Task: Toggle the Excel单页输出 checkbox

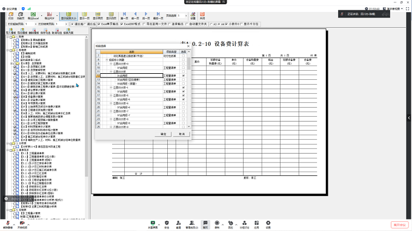Action: [99, 24]
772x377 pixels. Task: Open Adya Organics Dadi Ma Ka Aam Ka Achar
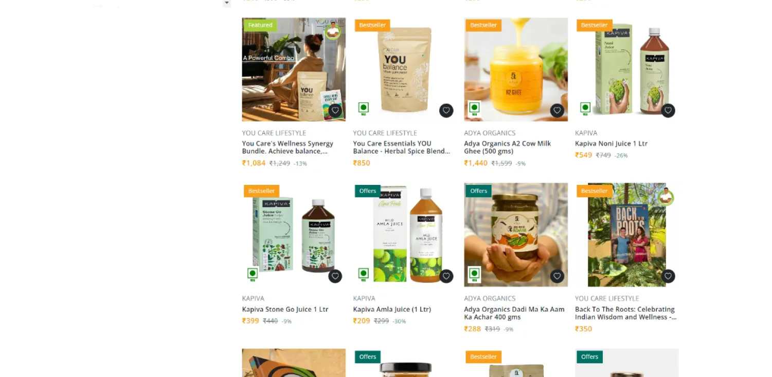(x=514, y=313)

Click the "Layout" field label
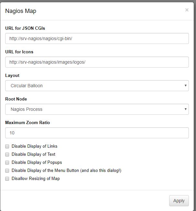pos(12,75)
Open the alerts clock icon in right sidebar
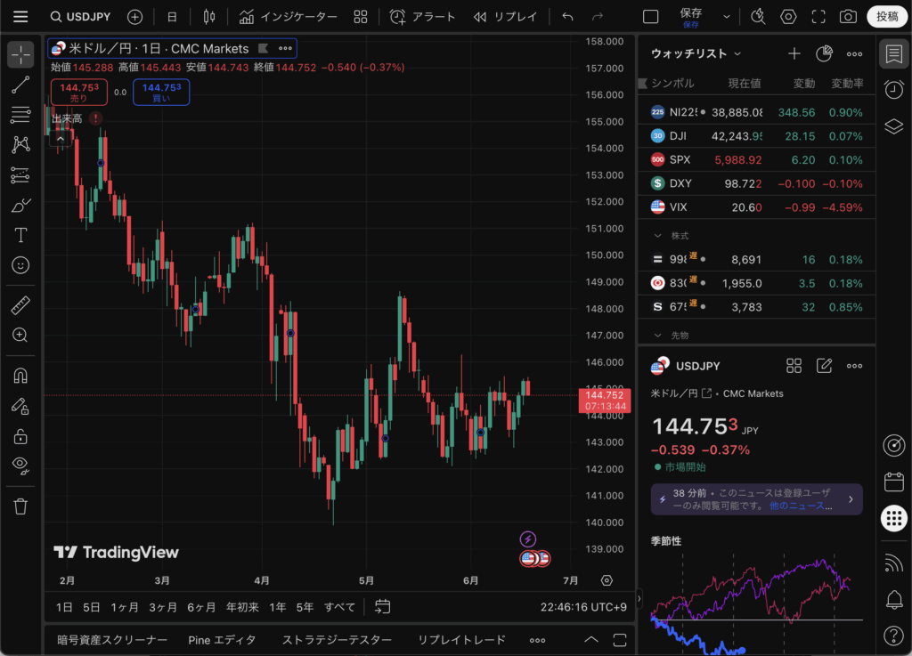The height and width of the screenshot is (656, 912). pyautogui.click(x=894, y=89)
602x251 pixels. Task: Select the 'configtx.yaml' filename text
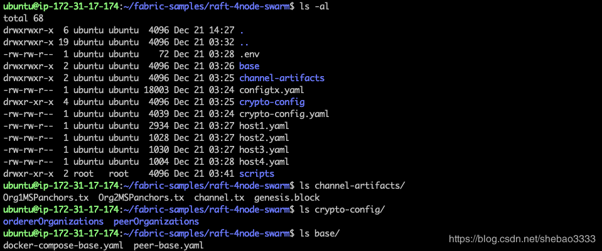pyautogui.click(x=271, y=90)
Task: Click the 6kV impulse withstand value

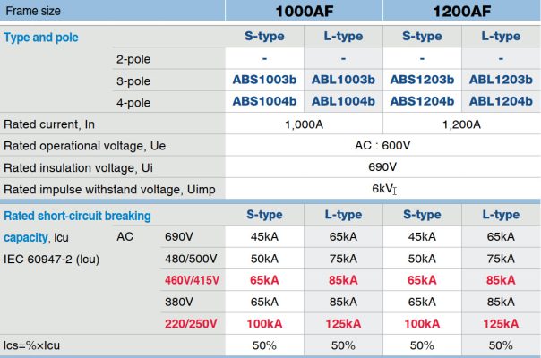Action: point(382,189)
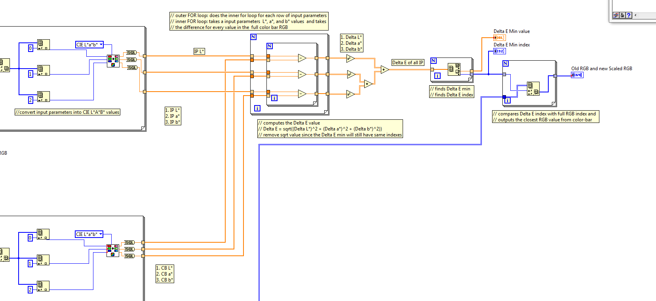The width and height of the screenshot is (656, 301).
Task: Click the upper color conversion subVI icon
Action: [x=113, y=61]
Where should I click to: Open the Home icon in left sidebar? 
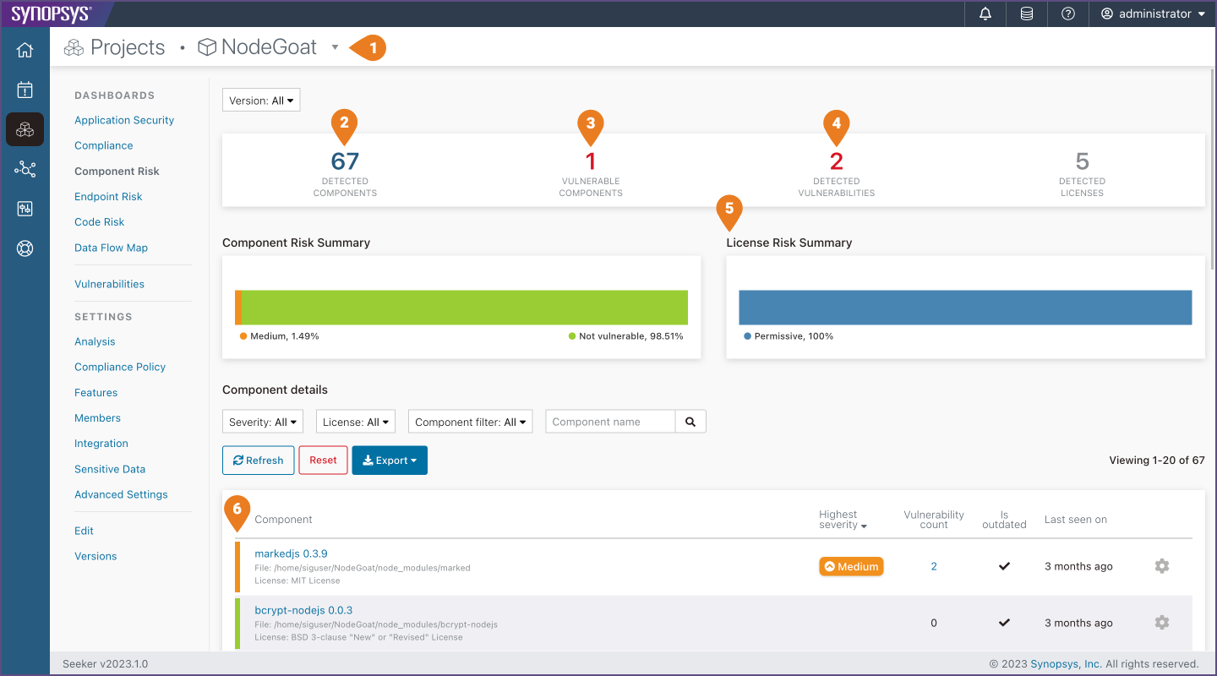(25, 50)
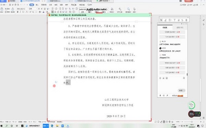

WHAT YOU WILL DO:
Take the line containing "Open the alerts clock icon in right sidebar" and every line after it up to the end of the data, and write them out exactly, without the pictures.

SOLUTION TO THIS EXERCISE:
Open the alerts clock icon in right sidebar
The height and width of the screenshot is (656, 912). pyautogui.click(x=894, y=89)
602x251 pixels. Task: Select the 'configtx.yaml' filename text
pyautogui.click(x=271, y=90)
Task: Click the 6kV impulse withstand value

Action: point(382,189)
The width and height of the screenshot is (656, 301).
Task: Click the upper color conversion subVI icon
Action: [x=113, y=61]
Where should I click to: Open the Home icon in left sidebar? 
(25, 50)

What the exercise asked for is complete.